**WORK REQUIRED**
Below are the entries. Transcribe exactly the lines from the one with "Viewport: 870px width, 632px height." through the one with "Task: Go back in 現在地3 results panel", ends included, and leave out all others.
**********
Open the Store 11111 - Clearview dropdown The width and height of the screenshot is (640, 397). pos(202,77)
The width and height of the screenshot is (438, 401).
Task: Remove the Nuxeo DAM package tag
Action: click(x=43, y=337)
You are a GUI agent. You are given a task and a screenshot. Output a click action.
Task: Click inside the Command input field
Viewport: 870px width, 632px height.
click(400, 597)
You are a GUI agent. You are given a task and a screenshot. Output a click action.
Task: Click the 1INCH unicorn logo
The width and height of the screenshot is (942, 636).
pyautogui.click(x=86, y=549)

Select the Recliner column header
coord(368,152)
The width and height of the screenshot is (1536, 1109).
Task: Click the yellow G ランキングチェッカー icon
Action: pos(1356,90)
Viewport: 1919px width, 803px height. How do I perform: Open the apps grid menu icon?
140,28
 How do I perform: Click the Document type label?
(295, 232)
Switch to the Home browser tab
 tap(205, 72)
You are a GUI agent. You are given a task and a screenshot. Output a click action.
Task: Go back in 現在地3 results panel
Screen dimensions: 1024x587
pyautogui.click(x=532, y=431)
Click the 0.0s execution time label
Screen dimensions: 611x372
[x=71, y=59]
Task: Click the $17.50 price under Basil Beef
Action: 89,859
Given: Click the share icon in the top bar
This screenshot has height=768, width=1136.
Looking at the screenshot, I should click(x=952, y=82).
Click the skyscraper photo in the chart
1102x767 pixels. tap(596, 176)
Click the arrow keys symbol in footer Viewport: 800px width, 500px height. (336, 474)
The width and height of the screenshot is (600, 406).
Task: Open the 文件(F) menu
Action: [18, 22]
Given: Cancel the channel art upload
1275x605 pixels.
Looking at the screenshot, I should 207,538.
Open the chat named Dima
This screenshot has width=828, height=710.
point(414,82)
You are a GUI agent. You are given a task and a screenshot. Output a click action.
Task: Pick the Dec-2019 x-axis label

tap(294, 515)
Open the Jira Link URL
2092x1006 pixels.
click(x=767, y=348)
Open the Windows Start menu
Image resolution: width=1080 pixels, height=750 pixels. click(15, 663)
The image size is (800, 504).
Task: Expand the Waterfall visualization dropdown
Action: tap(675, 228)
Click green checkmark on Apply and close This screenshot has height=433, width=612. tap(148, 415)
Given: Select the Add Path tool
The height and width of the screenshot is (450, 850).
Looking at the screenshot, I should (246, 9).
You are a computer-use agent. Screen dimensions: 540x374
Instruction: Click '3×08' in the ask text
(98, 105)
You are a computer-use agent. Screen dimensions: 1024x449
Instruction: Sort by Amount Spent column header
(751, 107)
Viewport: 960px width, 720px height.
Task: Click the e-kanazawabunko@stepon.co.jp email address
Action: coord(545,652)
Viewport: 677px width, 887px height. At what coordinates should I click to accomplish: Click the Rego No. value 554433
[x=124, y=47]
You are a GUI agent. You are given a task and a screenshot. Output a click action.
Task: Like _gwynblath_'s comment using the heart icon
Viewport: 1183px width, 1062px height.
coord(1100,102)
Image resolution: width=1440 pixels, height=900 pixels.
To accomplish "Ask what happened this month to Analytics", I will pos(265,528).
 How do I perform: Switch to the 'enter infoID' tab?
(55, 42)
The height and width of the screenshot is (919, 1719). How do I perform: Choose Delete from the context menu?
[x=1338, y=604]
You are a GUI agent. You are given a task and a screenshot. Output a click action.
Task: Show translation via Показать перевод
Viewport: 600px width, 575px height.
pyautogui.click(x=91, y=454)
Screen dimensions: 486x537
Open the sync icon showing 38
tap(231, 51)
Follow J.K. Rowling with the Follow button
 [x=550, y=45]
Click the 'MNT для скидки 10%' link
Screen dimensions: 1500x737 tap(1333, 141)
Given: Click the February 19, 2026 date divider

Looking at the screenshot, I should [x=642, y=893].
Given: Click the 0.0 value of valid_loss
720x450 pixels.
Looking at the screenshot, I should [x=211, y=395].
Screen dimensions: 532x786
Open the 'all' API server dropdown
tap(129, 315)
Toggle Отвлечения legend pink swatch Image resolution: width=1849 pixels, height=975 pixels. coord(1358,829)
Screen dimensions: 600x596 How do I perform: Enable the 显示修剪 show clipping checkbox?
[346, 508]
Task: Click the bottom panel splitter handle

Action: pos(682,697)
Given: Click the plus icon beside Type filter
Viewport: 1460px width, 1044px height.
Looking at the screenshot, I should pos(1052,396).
**********
**OUTPUT FOR THIS TASK**
Viewport: 870px width, 632px height.
click(400, 597)
You are a GUI agent. You are given a task and a screenshot. Output a click action.
Task: Click the 1INCH unicorn logo
The width and height of the screenshot is (942, 636).
pyautogui.click(x=86, y=549)

Select the Recliner column header
coord(368,152)
The width and height of the screenshot is (1536, 1109).
Task: Click the yellow G ランキングチェッカー icon
Action: pos(1356,90)
Viewport: 1919px width, 803px height. How do I perform: Open the apps grid menu icon?
140,28
 How do I perform: Click the Document type label?
(295, 232)
Switch to the Home browser tab
 tap(205, 72)
You are a GUI agent. You are given a task and a screenshot. Output a click action.
Task: Go back in 現在地3 results panel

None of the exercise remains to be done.